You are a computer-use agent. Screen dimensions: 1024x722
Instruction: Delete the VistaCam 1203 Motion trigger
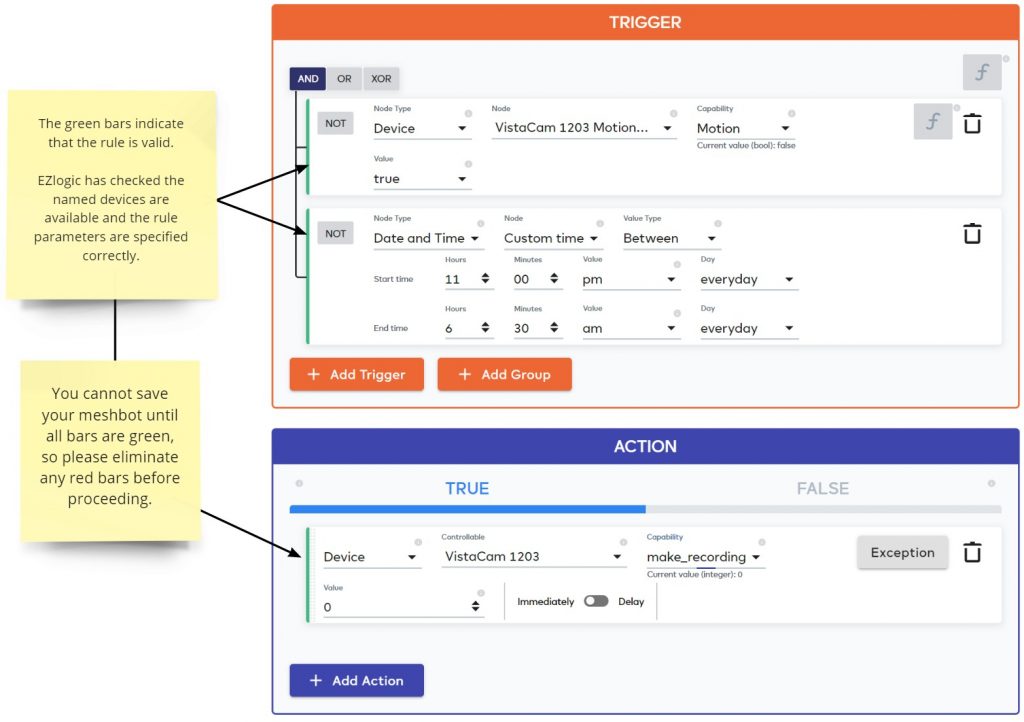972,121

---

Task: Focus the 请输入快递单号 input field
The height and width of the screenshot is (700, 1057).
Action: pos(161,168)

...

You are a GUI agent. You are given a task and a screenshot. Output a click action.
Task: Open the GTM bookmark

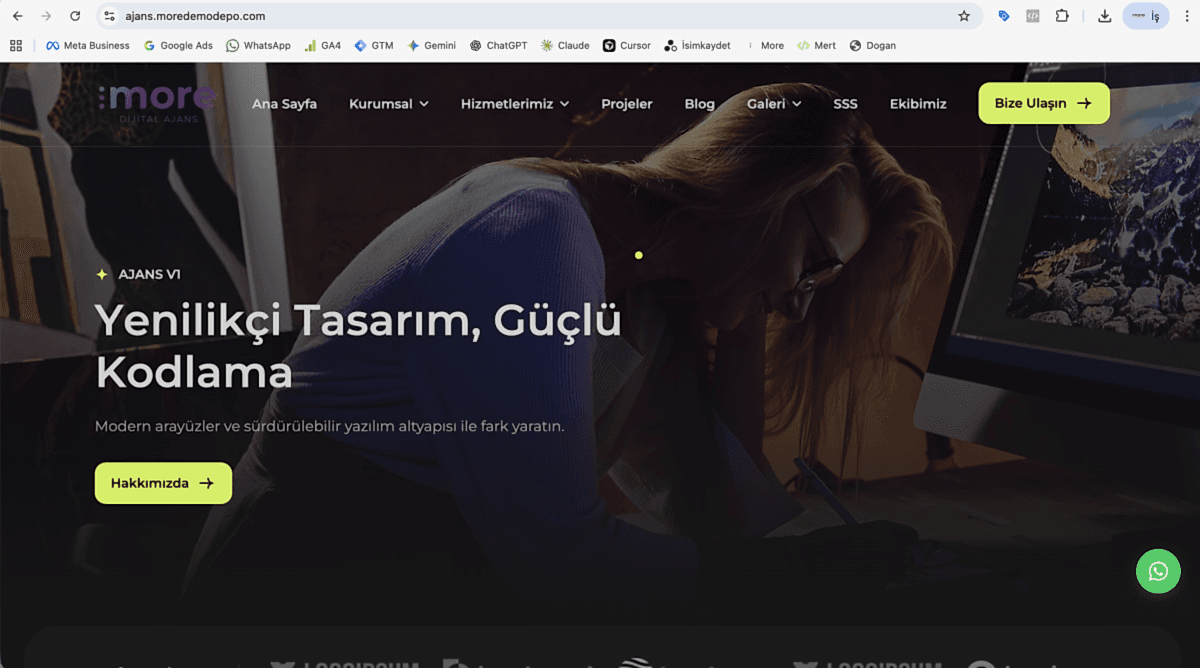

* _Prompt_: Within the records, how many lines include "agent"? The answer is the number and nothing else.

* _Finished task_: 2